About this exercise:
Where the line containing "Screen dimensions: 1456x831" appears below, start there and repeat each line exactly to the end. Leave the pictures out.

The data:
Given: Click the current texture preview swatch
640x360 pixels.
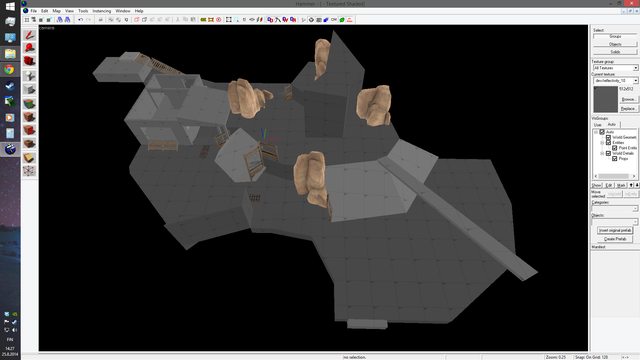Looking at the screenshot, I should (x=606, y=99).
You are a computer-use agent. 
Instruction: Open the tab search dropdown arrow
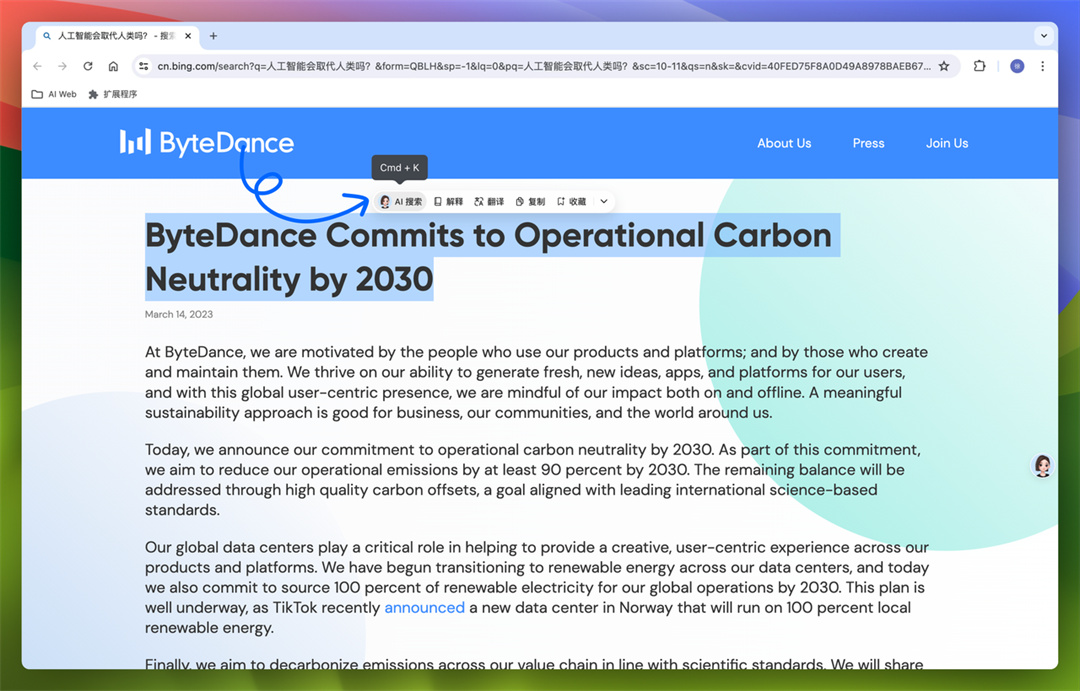tap(1044, 36)
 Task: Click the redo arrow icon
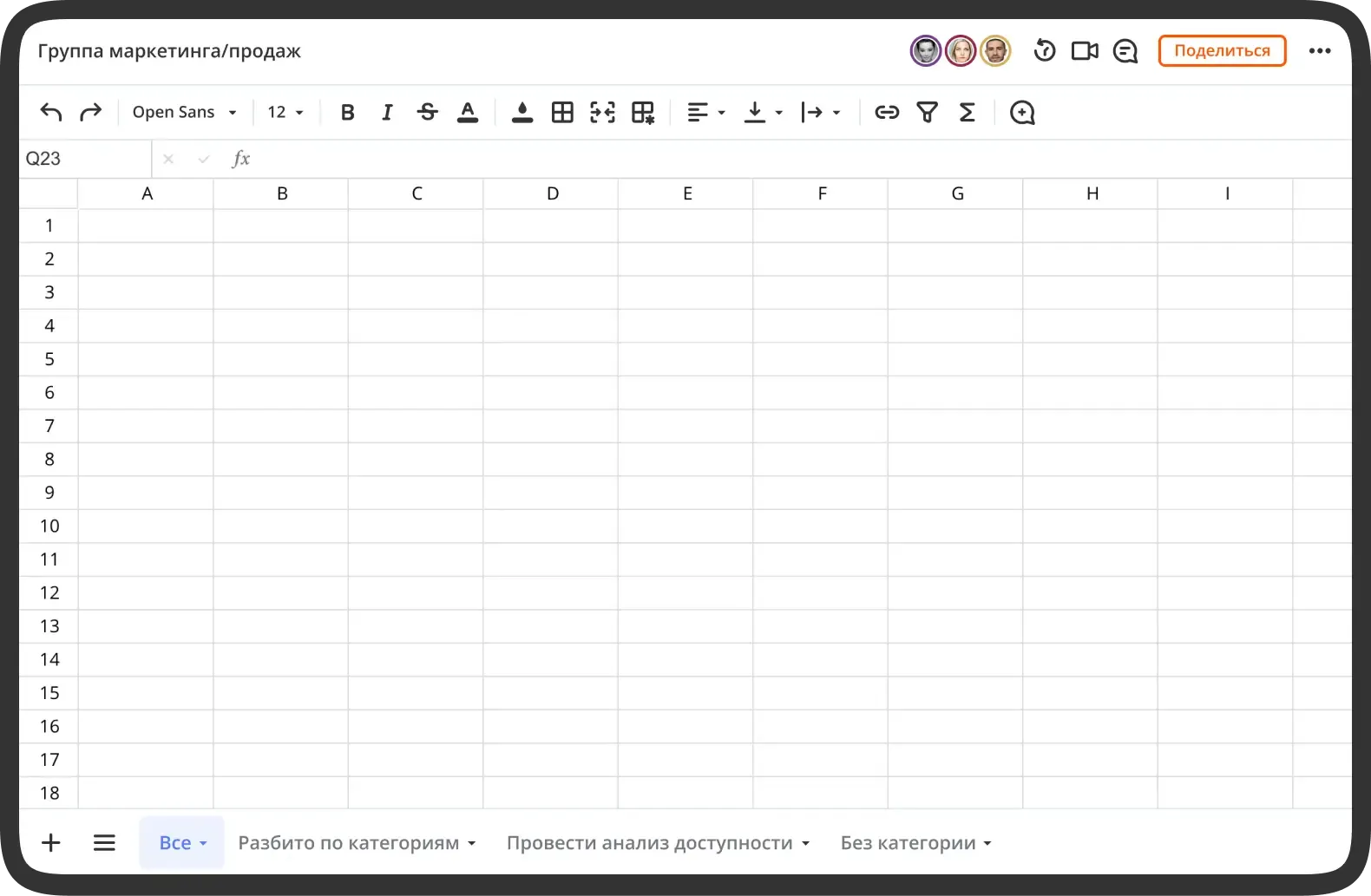(x=90, y=112)
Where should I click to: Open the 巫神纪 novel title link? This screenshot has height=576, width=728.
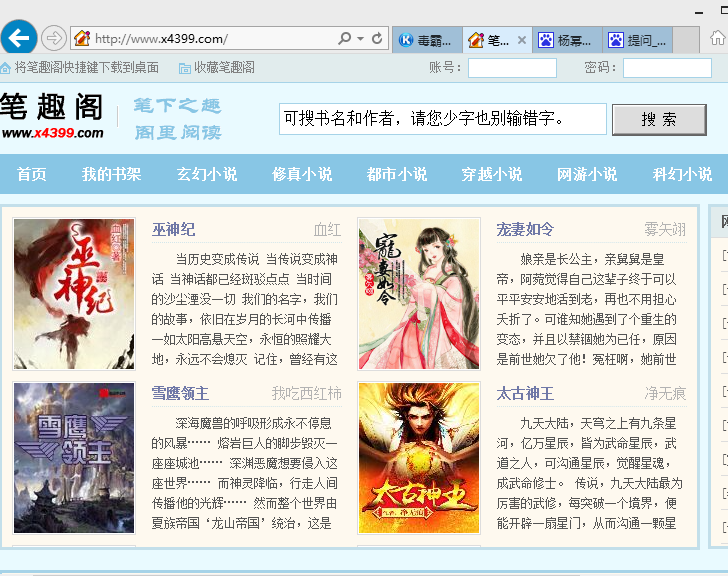point(173,229)
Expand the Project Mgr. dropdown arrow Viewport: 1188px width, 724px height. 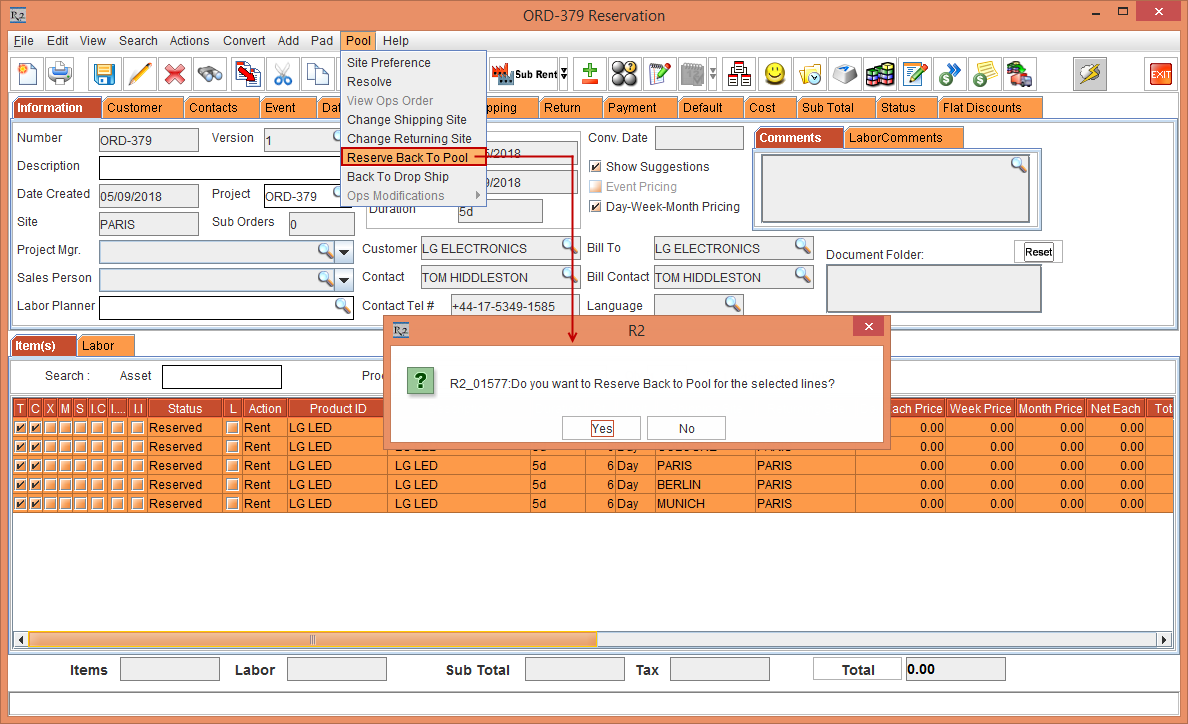pyautogui.click(x=344, y=251)
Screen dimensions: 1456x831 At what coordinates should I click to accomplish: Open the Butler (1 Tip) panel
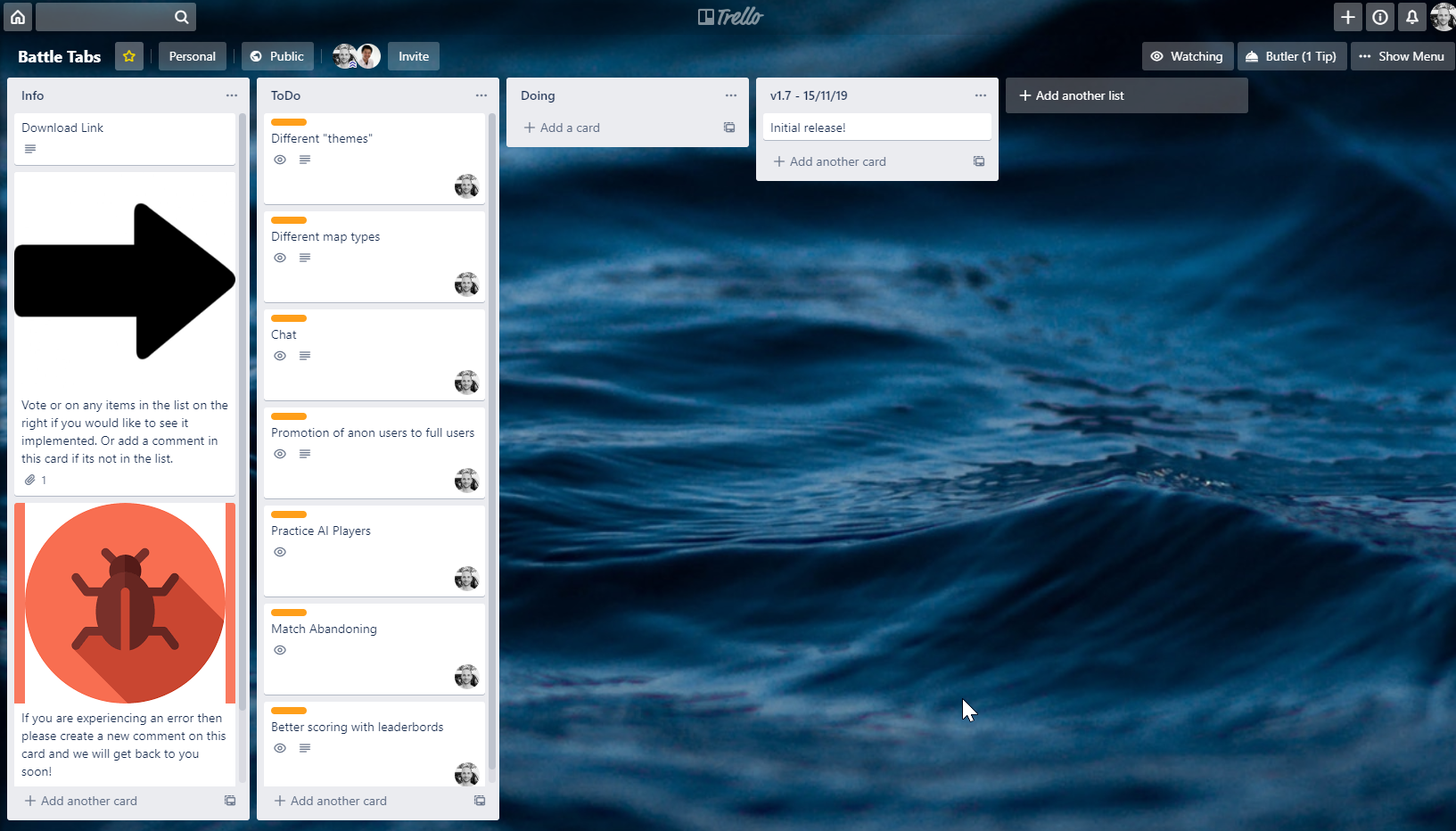click(x=1291, y=56)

Response to this exercise:
Screen dimensions: 1456x831 At what coordinates should I click to accomplish: Open the Butler (1 Tip) panel
click(x=1291, y=56)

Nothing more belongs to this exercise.